[Ray Tune] RSS memory leak of the driver process

Ray Tune memory leak: RSS grows linearly with trial count in tune.run()

Environment

  • Ray version: 2.55.1
  • Python: 3.10.13
  • OS: Debian GNU/Linux 12 (bookworm)

Description

When running a large number of trials via tune.run() in a single process (local mode, resources_per_trial={"cpu": 1}), the driver process RSS grows linearly with the number of completed trials, eventually leading to OOM.

Reproduction

"""
python test_ray_tune.py [--trials 4000] [--report-interval 100]
"""
import argparse, os, psutil, ray
from ray import tune
from ray.tune import Callback
from ray.tune.search.basic_variant import BasicVariantGenerator

def parse_args():
    p = argparse.ArgumentParser()
    p.add_argument("--trials", type=int, default=4000)
    p.add_argument("--report-interval", type=int, default=100)
    return p.parse_args()

class RssReporter(Callback):
    def __init__(self, interval, process=None):
        self.interval = interval
        self.process = process
        self.count = 0
    def on_trial_complete(self, iteration, trials, trial, **info):
        self.count += 1
        if self.count % self.interval: return
        rss = self.process.memory_info().rss if self.process else 0
        print(f"trial#{self.count}: RSS={rss / 1e9:.3f} GB")

def train_fn(config):
    x = config["x"]; y = config["y"]; z = config["z"]
    tune.report({"score": x**2 + y**2 + (ord(z) - 97)})

def main():
    args = parse_args()
    process = psutil.Process(os.getpid())

    tune.run(
        train_fn,
        config={"x": tune.uniform(-10, 10), "y": tune.uniform(-5, 5), "z": tune.choice(["a","b","c"])},
        metric="score", mode="min",
        num_samples=args.trials,
        search_alg=BasicVariantGenerator(),
        resources_per_trial={"cpu": 1}, verbose=1,
        callbacks=[RssReporter(args.report_interval, process)],
    )
    print(f"Final RSS: {process.memory_info().rss / 1e9:.3f} GB")
    ray.shutdown()

if __name__ == "__main__":
    main()

Observed behavior

$ python test_ray_tune.py --trials 4000 --report-interval 100 |grep RSS
   trial     RSS_GB
trial#100: RSS=0.672 GB
trial#200: RSS=0.680 GB
trial#300: RSS=0.686 GB
trial#400: RSS=0.692 GB
trial#500: RSS=0.702 GB
trial#600: RSS=0.704 GB
....
trial#1000: RSS=1.084 GB

RSS grows monotonically with trial count. Each batch of 100 completed trials adds a roughly constant amount of memory, suggesting per-trial state is retained and never released.

Expected behavior

For lightweight trials that each report a single scalar, the driver process RSS should remain relatively stable after initial ramp-up, not grow linearly to the point of OOM.

Impact

For workloads with thousands of trials (hyperparameter sweeps, NAS, etc.), the driver process can OOM before all trials complete. This blocks production hyperparameter search runs.

Versions / Dependencies

  • Ray version: 2.55.1
  • Python: 3.10.13
  • OS: Debian GNU/Linux 12 (bookworm)

Reproduction script

"""
python test_ray_tune.py [--trials 4000] [--report-interval 100]
"""
import argparse, os, psutil, ray
from ray import tune
from ray.tune import Callback
from ray.tune.search.basic_variant import BasicVariantGenerator

def parse_args():
    p = argparse.ArgumentParser()

__Actions to take__:
a. Which operating system does the Ray Tune memory leak report list under its Environment heading?
b. List every section heading in the Ray Tune memory leak report, from "Environment" to the end.
c. Echo the Ray Tune memory leak report, starting with "Observed behavior" and going on through "and never released.".
The material comes from a different source than the Ray Tune memory leak report.

__Material provided__:
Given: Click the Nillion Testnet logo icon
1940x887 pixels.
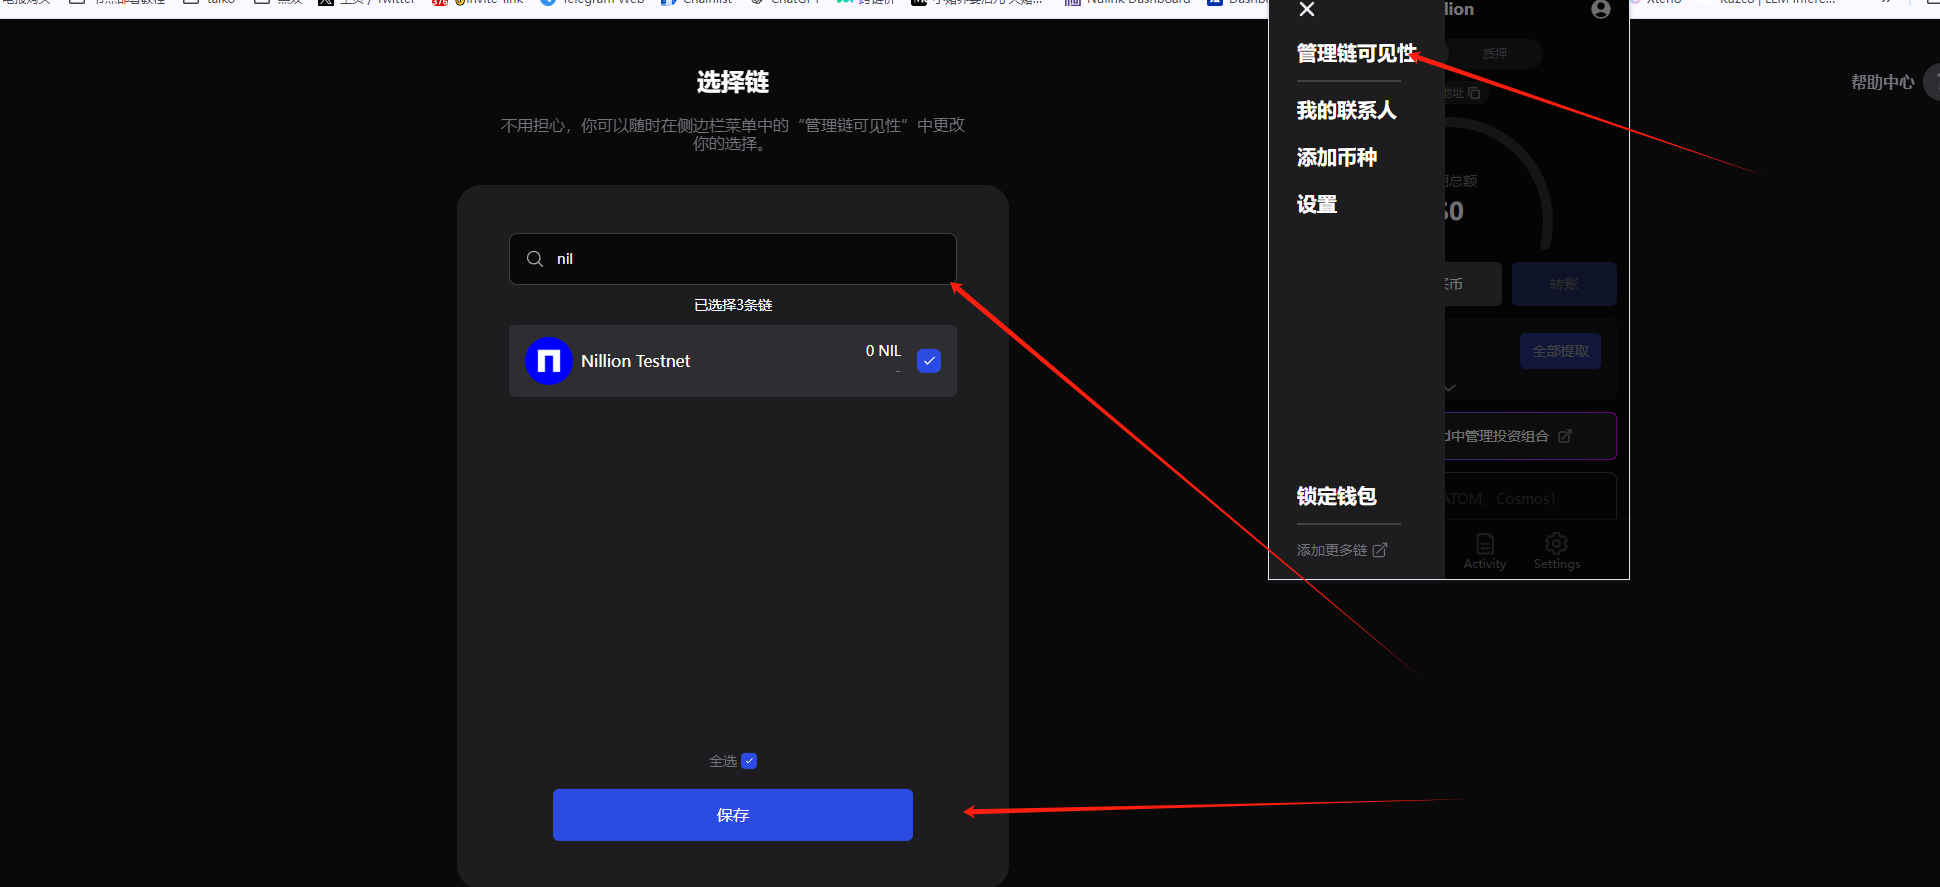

__Answers given__:
a. Debian GNU/Linux 12 (bookworm)

b.
Environment
Description
Reproduction
Observed behavior
Expected behavior
Impact
Versions / Dependencies
Reproduction script

c.
Observed behavior

$ python test_ray_tune.py --trials 4000 --report-interval 100 |grep RSS
   trial     RSS_GB
trial#100: RSS=0.672 GB
trial#200: RSS=0.680 GB
trial#300: RSS=0.686 GB
trial#400: RSS=0.692 GB
trial#500: RSS=0.702 GB
trial#600: RSS=0.704 GB
....
trial#1000: RSS=1.084 GB

RSS grows monotonically with trial count. Each batch of 100 completed trials adds a roughly constant amount of memory, suggesting per-trial state is retained and never released.